The Important Role of the Collegiate Athletic Administrator
Driven by the explosion in popularity that college sports has experienced over the past several decades, as well as the increasing emphasis that colleges and universities have placed on growing their athletics programs, the role of the athletic administrator has never been so dynamic and crucial within college athletic departments as it is today. Successful collegiate athletic administrators now must handle an expansive range of responsibilities on a day-to-day basis as they coordinate and manage a variety of interrelated departments under their purview. The evolving nature of the role has led to heightened demand for qualified athletic administrators and directors at colleges and universities both large and small. With the proper understanding of the complex nature of the role, a career in college athletics administration is open to those with the interest, drive, necessary skill set and educational background.
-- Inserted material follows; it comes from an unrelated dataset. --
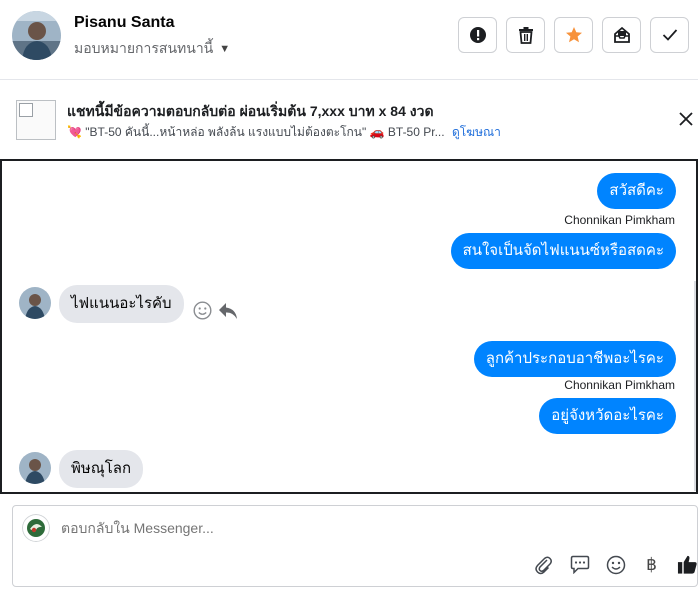 The width and height of the screenshot is (698, 596). What do you see at coordinates (228, 311) in the screenshot?
I see `reply-icon` at bounding box center [228, 311].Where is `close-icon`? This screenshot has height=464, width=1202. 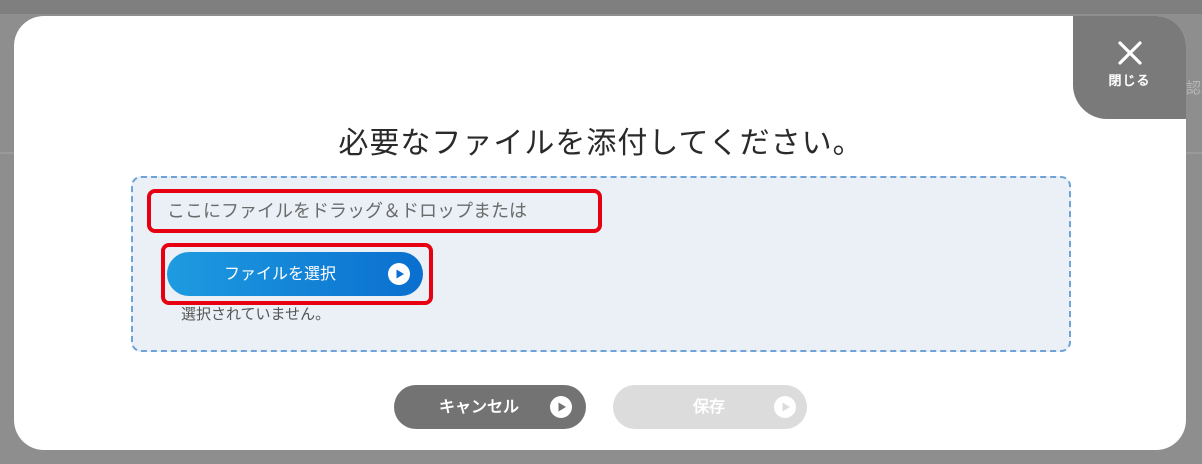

The Athletic Administrator’s Place in a College’s Athletics Department
Broadly speaking, a collegiate athletic administrator’s role is to run a school’s athletics department and oversee their sports teams. As the size of college athletic departments grow and the revenue they generate continues to increase dramatically, athletic administrators have begun to function as business operations managers as much as they are responsible for personnel talent development and the promotion of their institution’s integrity and reputation.
To better understand the complexity of the position that a collegiate athletic administrator occupies, let’s look at the three major functions of the role. First, athletic administrators are tasked with managing the personnel and staff of their department, from those on the athletic side, such as coaches, to those involved with operations, financial and marketing tasks. In addition, while athletic administrators do not typically deal with student athletes directly, promoting their safety, well-being and overall development by maintaining clear policies and procedures is a core function of the job.
Second, athletic administrators are one of the most public faces of any college’s athletics department. Because of this, those in this position are highly involved in ensuring that their department follows ethical guidelines and maintains the integrity of the overall academic institution. Athletic administrators also help direct media campaigns and alumni and fan fundraising efforts, placing strong communication at the center of their job functions.
Lastly, as athletic department revenues boom, managing the overall operations of this business-like enterprise has become a more central responsibility of college athletic directors. Overseeing and directing the athletic department’s budget, negotiating revenue-generating deals such as media contracts, creating game schedules and managing the various game and training facilities are some of the elements of business operation that a college’s athletic administrator is tasked with.
A Day in the Life of the Collegiate Athletic Administrator
The sheer complexity of the collegiate athletic administrator’s role ensures that no two days are exactly the same, and, throughout the year, the daily demands will vary depending on team schedules and the academic calendar. For example, as part of their responsibility for assembling a coaching staff, athletic administrators will often focus on searching for new coaching talent during academic breaks when teams are prohibited from practicing. Similarly, because athletic administrators are responsible for overseeing a variety of operations, marketing, accounting and athletic development professionals, the performance review process will become part of their annual routine.
Other elements of the athletic administrator’s job are not daily but are ongoing throughout the year, such as negotiating media contracts, conducting fundraising efforts and forging partnerships with apparel companies for team uniforms. During a team’s season, overseeing the game schedule and promoting student body involvement in order to improve game attendance become important tasks for the college’s athletic administrator.
In short, no set schedule governs a collegiate athletic administrator’s day-to-day schedule, and this variability means that careful planning and the creation of an overall vision for the athletic department are keys to success in this role.
Career Outlook for Athletic Administrators
As the nature of college athletic programs has changed and expanded, the need for athletic administrators who are both versed in sport management principles as well as skilled with handling complex and large-scale business operations has also grown. The intricate and often demanding duties of a collegiate athletic administrator are reflected in the typical salary and compensation offered for this position. According to a 2011 study conducted by the law firm Stinson Morrison Hecker LLC in conjunction with USA Today, base salary rates for collegiate athletic directors vary widely, from $110,000 to $2.5 million depending on the school’s size, the number of teams, and the overall success of the athletic program. In addition, a number of colleges award bonuses to athletic directors for exceptional results.
However, those interested in this role should be aware that although highly-skilled athletic administrators are in demand, the finite number of college programs places a limit on the available athletic administrator positions. Only about 1,100 athletic administrator positions exist across all three NCAA divisions, though hiring has been brisk for these spots; between 2009 and 2014, the 351 NCAA Division I schools hired 167 athletic directors. The limited number of open spots, however, means that anyone interested in such a role needs to focus strongly on developing their skills, vision and knowledge through hard work and educational opportunities.